Bleeding was also important. Of the 240 fish captured, 19 were observed to be bleeding and nine (47%) of these died. Bleeding was observed more often for fish hooked in the throat (48%) and gill (50%) than for fish hooked in the mouth (1%). Anglers cut off and left hooks in 16 of 21 throat-hooked largemouth bass. Eight (50%) of these fish and two of the five (40%) throat-hooked fish from which the hook had been removed were dead by 72 hours. For all fish, the larger the fish, the lower the mortality was.

The biologists concluded that the type of bait used had little effect on release mortality, so banning live bait use would not improve release survival. Also, since mortality occurred in mouth-hooked fish, the least severe hooking location, just the action of hooking, playing, landing, and hook removal adds substantially to release mortality.

TPW also conducted a monitoring study of a bass tournament at Lake Fork, Texas. During this tournament, each two-person fishing team was allowed to keep five bass measuring 14 inches and longer and was allowed to cull their catches throughout the day.

The biologists monitored immediate and delayed mortality of several test groups of bass—fish caught and immediately released; fish which were caught, held in live wells and released (culled) later in the day when larger fish were caught; and fish brought to weigh-in at the end of the fishing day.

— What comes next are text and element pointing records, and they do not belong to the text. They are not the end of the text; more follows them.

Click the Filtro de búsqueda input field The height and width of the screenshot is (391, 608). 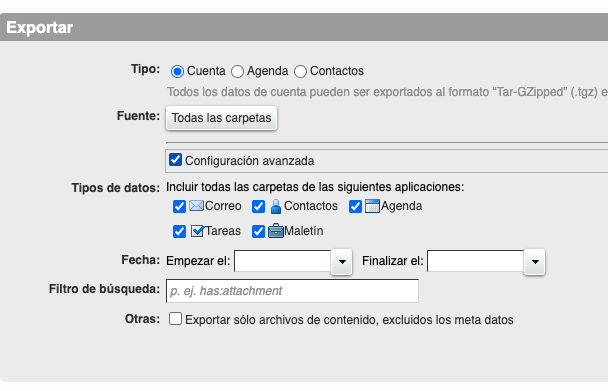[x=292, y=291]
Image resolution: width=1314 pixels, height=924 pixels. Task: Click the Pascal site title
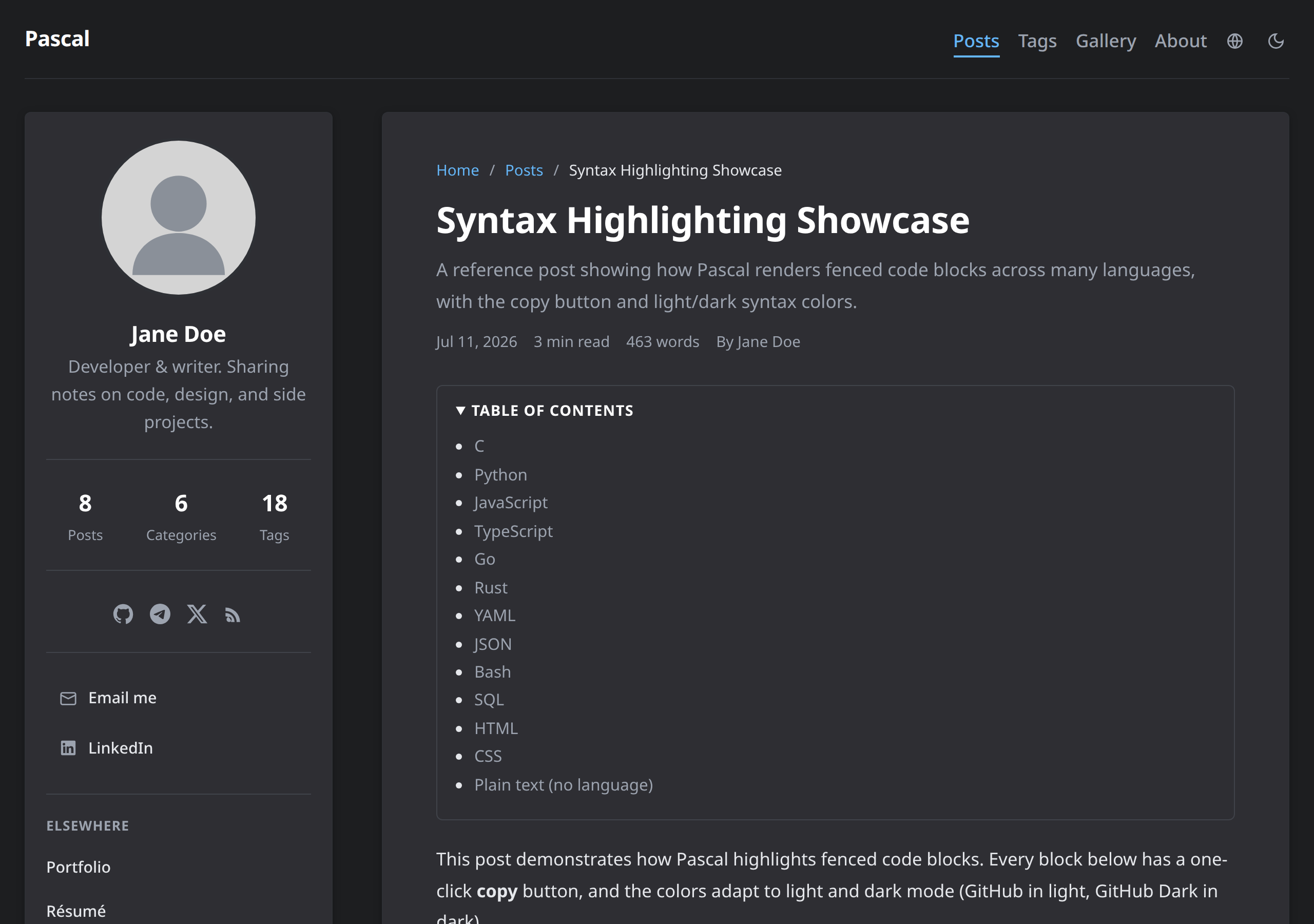[x=57, y=39]
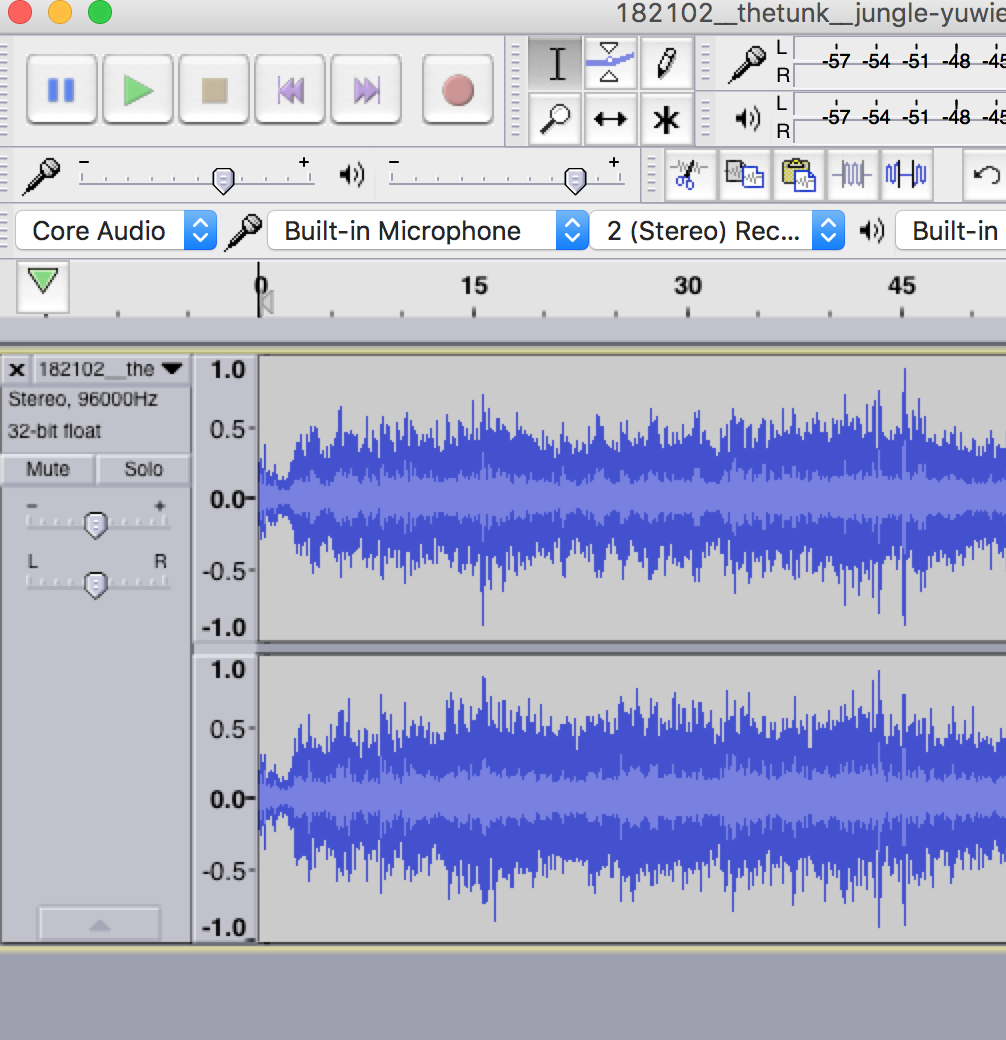Select the Envelope tool
The height and width of the screenshot is (1040, 1006).
pyautogui.click(x=611, y=63)
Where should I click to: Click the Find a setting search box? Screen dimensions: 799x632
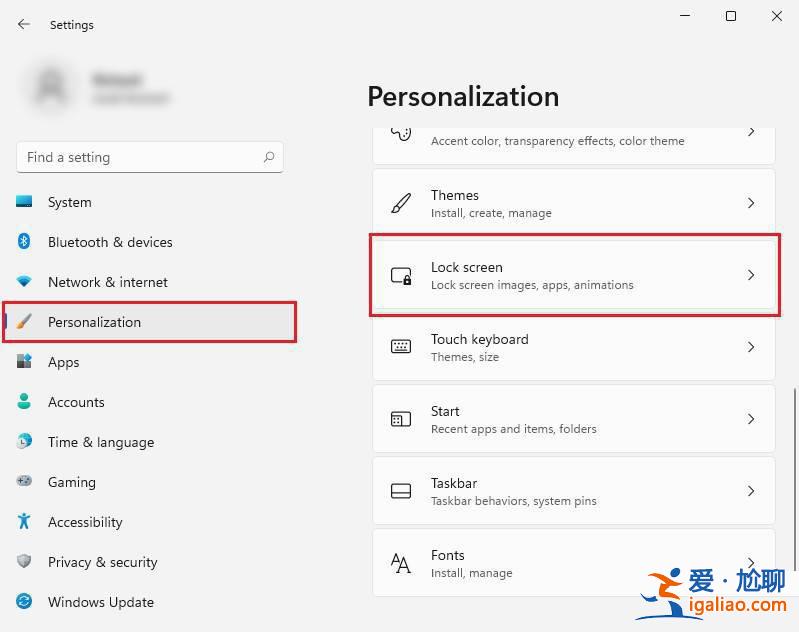click(x=140, y=157)
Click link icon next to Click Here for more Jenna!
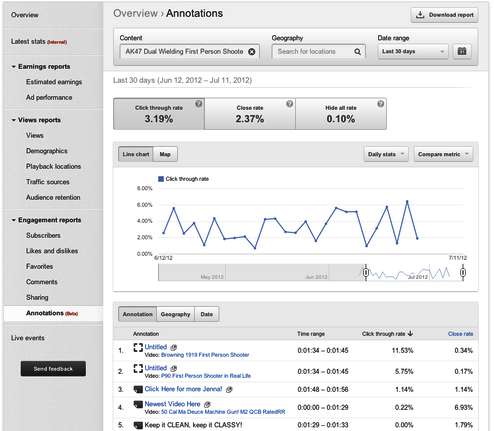 229,389
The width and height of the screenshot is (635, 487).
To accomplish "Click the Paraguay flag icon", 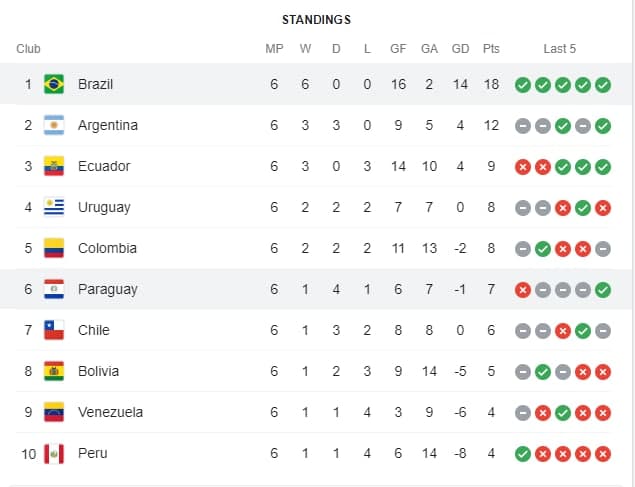I will click(x=54, y=289).
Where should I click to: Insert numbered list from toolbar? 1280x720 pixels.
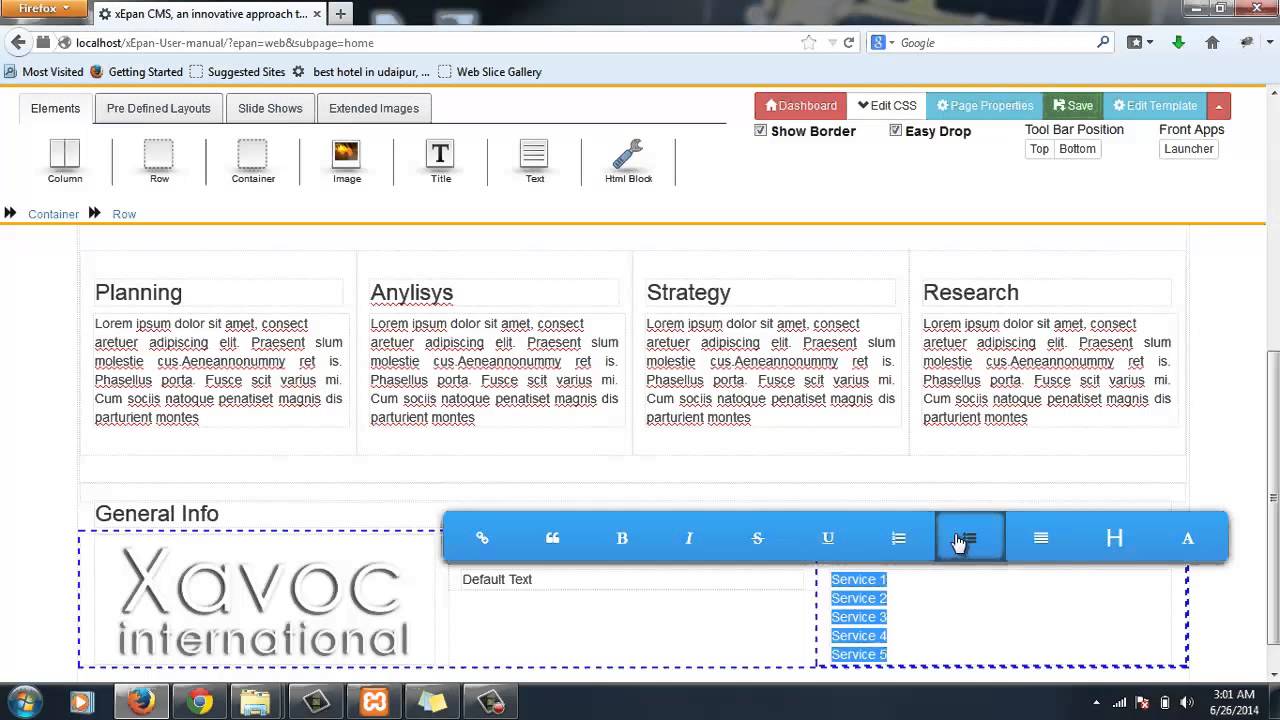[x=898, y=538]
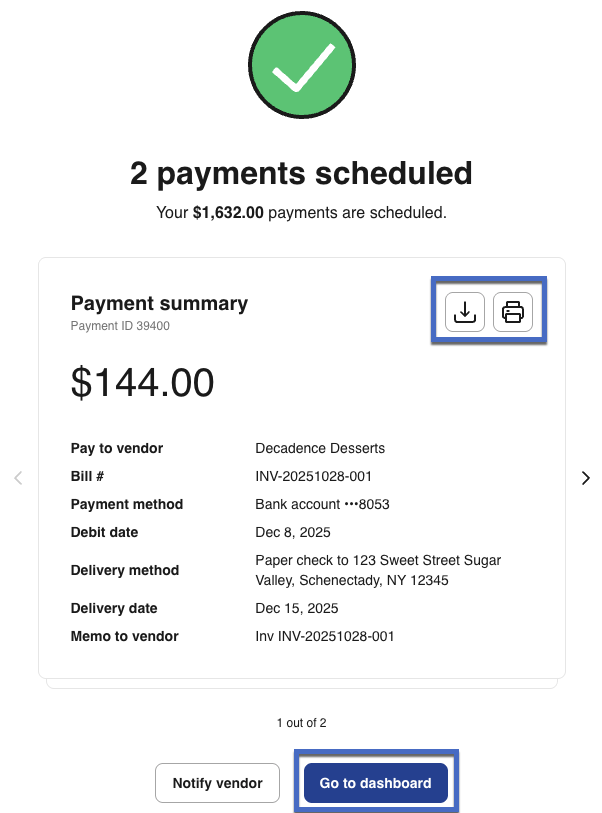The width and height of the screenshot is (602, 813).
Task: Click bill number INV-20251028-001
Action: [x=315, y=476]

These mortality rates were compared to bass that the biologists collected by electrofishing (shocking). All the bass were marked and held in four large holding nets for 6 days following the tournament.

The bass taken by electrofishing and held for comparison with hook-caught fish suffered a 3.7% mortality rate. Those caught and released immediately had 1.3% mortality, bass caught, held and culled had 14.9% mortality, and fish brought to weigh-in had 39.1% mortality. The researcher in charge stated that bass mortality due to tournaments can be much higher than many fishermen believe.